Here's an example sheet that you should be able to copy via Google's menu:

[http://spreadsheets.google.com/ccc?key=pvOwoUYoNUFTmGZhwyjK4...](http://spreadsheets.google.com/ccc?key=pvOwoUYoNUFTmGZhwyjK4OA&hl=en)

Having used this specific approach on many projects, there's considerations
that should be kept in mind that I haven't solved 100%:

It's difficult to track dependencies between tasks and have those sort
efficiently. As a human you have to realize the sheet is a tool and that you
have to look to catch these things from time-to-time.

If you're not careful, you can defer 'infrastructure' tasks that have no
obvious/direct BV. I work around this by temporarily having infrastructure
tasks inherit the combined BV of all things that they'll help and for all
tasks to add the infrastructure item's cost to theirs.

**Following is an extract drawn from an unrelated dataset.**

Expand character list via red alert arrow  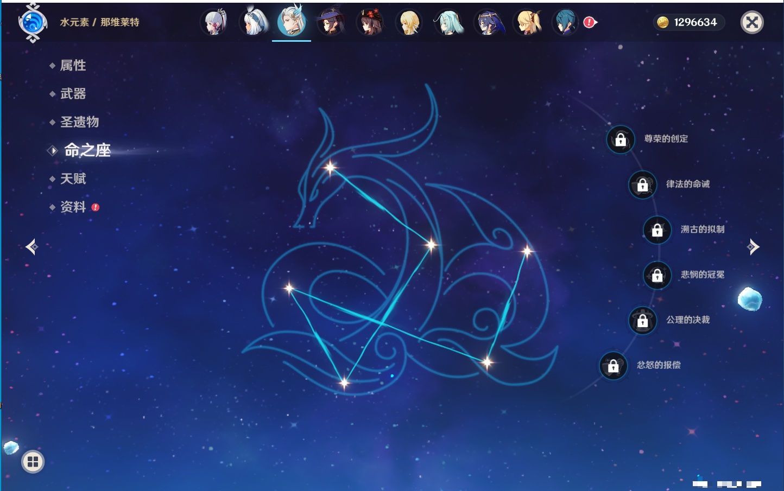(590, 22)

There's probably a more accurate formula for dependents and dependencies to
use, but I find that if you have 99 tasks dependent on an infrastructure task,
it's not unreasonable to say that task is pretty durned important to open
'doors' for the company.

For example, refactoring tasks often fall into this category. Changing from an
Access database backend to a MySQL backend might not give you immediate ROI,
but the sheer number of things that open up to you as possibilities after that
need to be considered somehow. The conventional naive approach might not get
you there without the item inheriting some of the value.

------
pg
Do whatever would make users love you so much that they spontaneously
recommend you to their friends.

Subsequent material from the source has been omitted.